Wider than both its rivals, it’s actually shorter than the i, but with bigger overhangs front and rear its footprint on the road is far more conventional. However, it’s still small enough to be as usable in town – in fact, excellent all-round visibility and a tight turning circle mean it never feels less suited to urban life than its competitors.
The driving position is good, and the Panda is the only car to have rake adjustment on the steering wheel. Fiat does charge £80 for a height-adjustable driver’s seat, however! All of the controls are laid out in a simple and straightforward manner, while the dash-mounted gearlever is perfectly placed. The interior plastics look and feel cheap compared to the other cars in this test, but the build quality – while not up to Smart standards – is fine. There’s a certain utilitarian charm about the workmanlike cabin.
It’s the 1.3-litre Multijet diesel engine that really makes the Panda so appealing. Peak torque arrives at 1,500rpm, so unlike its small capacity petrol rivals in this test, it doesn’t need to be worked hard to deliver power. Acceleration in-gear is therefore smoother and more immediate, and once you add in the 52.2mpg economy of this small oil-burner – it’s the most frugal car Auto Express has ever tested – the Panda is certainly at its best with the Multijet under the bonnet.
And while it did record higher noise figures at idle and low speed, once cruising, the motor is the least intrusive. More importantly, the
character of the engine makes nipping in and out of city traffic simple, especially as the manual gearbox has a light and easy action.
In fact, with the City button pressed – which makes the already light steering even easier to twirl – and a manual gearbox, the Panda is by far the easiest of this trio to squeeze into tight parking spots. It copes quite well out of town, too, being the most stable on motorways, while a soft suspension set-up means that the Fiat rides very smoothly.
The damping soaks up imperfections well and it remains much more composed than the Smart. The flipside is that in corners there’s plenty of body roll. However, the steering is precise, and the nose loses grip progressively, so on the whole it is more reassuring and competent than either of its rivals.
There’s lots of dive under braking, though, and it took 2.4 metres longer than the Smart to stop from 70mph. And unlike the little two-seater, stability control isn’t standard, although Fiat does at least offer it as a £420 option. The Panda lacks air-con and alloy wheels from its kit list, too, but the £8,195 price tag is cheaper. So can its blend of practicality and usability keep it at the top of the class?
Model tested: Fiat Panda 1.3 Multijet
Chart position: 1
WHY: Easy to drive, roomy and, in diesel trim, very frugal, the Panda is our current class favourite.
Neither the Smart nor the Mitsubishi came close to Fiat’s Multijet Panda, though. With an average of 52.2mpg, it’s the most efficient car Auto Express has ever tested, and a great choice for buyers wanting low fuel bills.

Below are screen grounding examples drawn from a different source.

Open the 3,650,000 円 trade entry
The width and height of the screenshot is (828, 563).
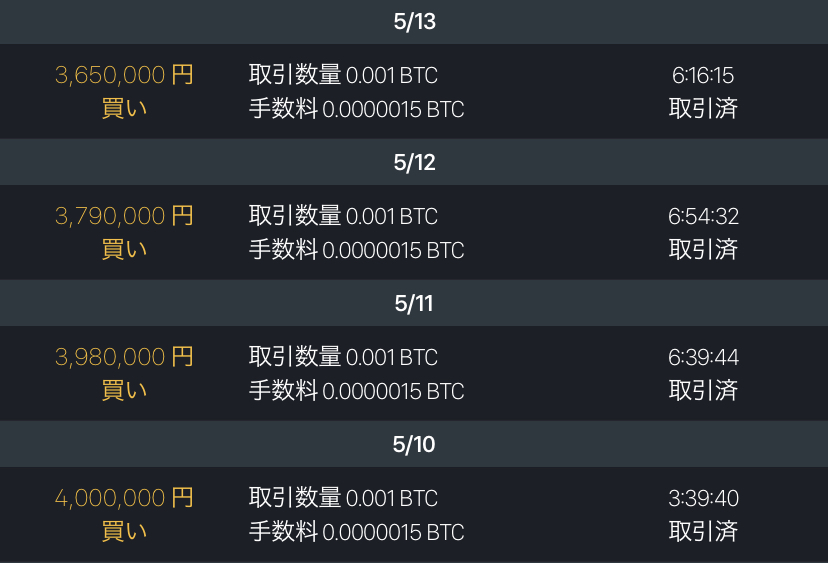coord(414,91)
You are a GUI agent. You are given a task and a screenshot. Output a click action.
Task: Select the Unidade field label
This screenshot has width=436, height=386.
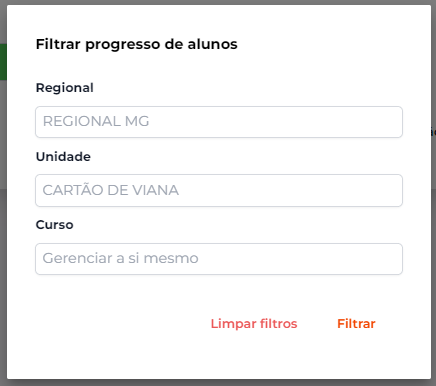coord(63,156)
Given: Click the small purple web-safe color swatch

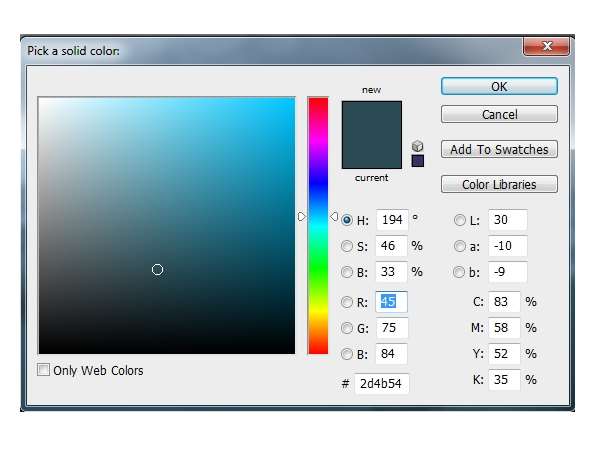Looking at the screenshot, I should pos(417,161).
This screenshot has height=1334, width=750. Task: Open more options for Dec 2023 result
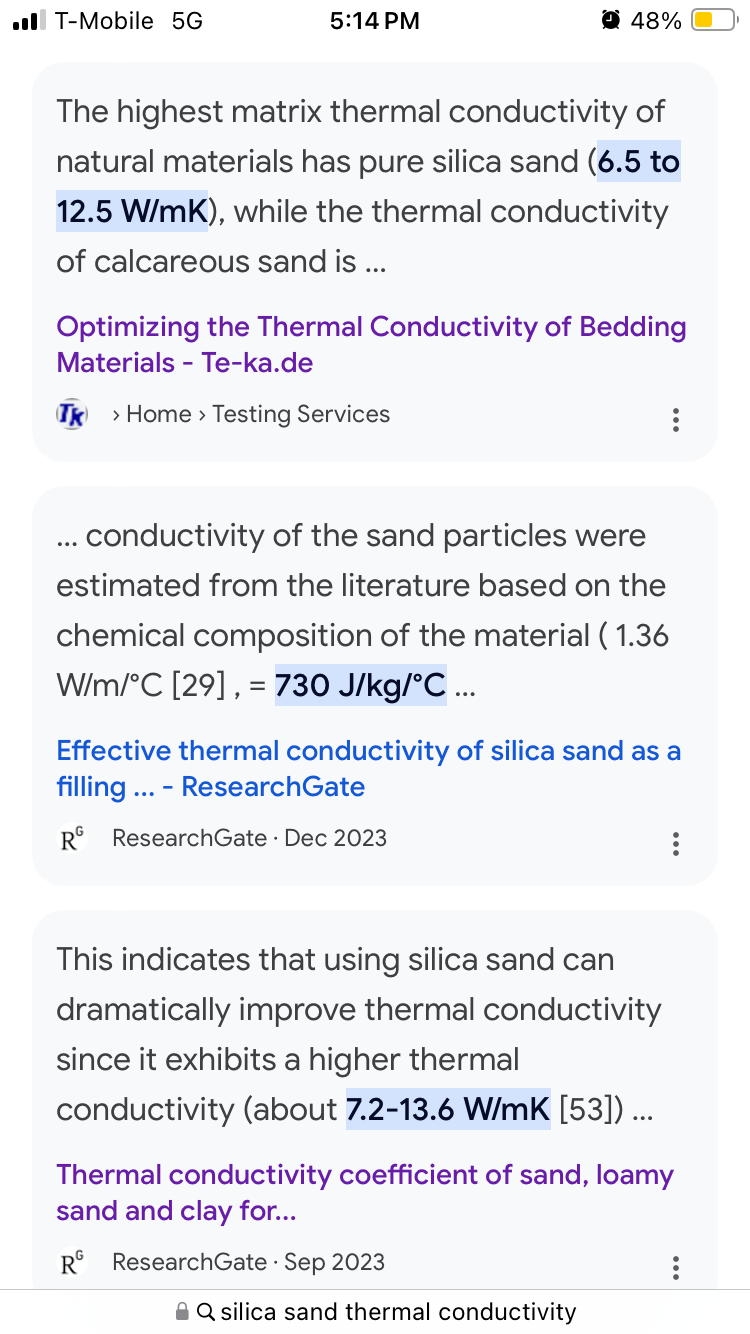pyautogui.click(x=676, y=843)
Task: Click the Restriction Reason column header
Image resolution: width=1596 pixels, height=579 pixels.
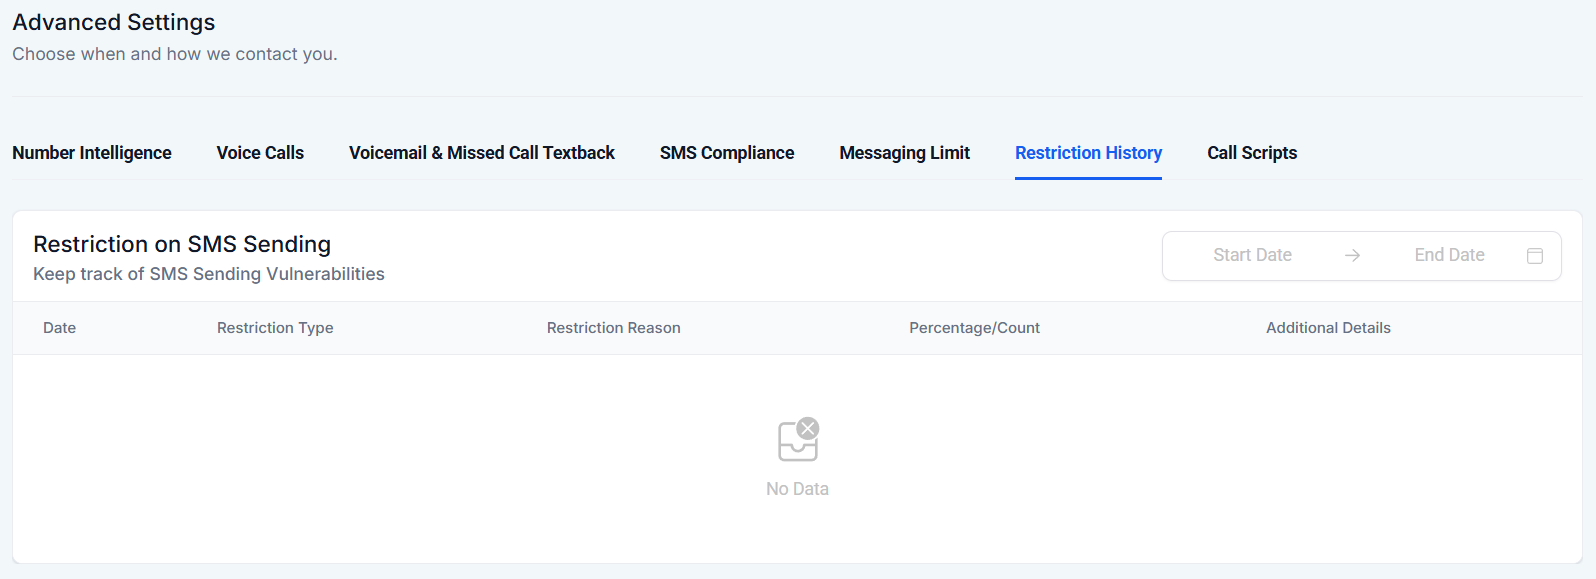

The Panda Multijet is predicted to retain a disappointing 36.7 per cent of its new price. That means a used value in three years’ time of only £3,007 – which simply doesn’t compare to the new Smart’s impressive £3,928.
Fiat has 170 garages in the UK – the most here – but size isn’t everything. The firm was voted 31st out of 32 in Auto Express’s Driver Power 2007 dealer survey. Services are due every 12,000 miles in the Panda, and the first three check-ups come to £489.
The Panda emits 114g/km – the same as the Mitsubishi – while its diesel engine is compatible with the current Euro IV emissions regulations. Its eco credentials are further boosted by a high level of recyclability.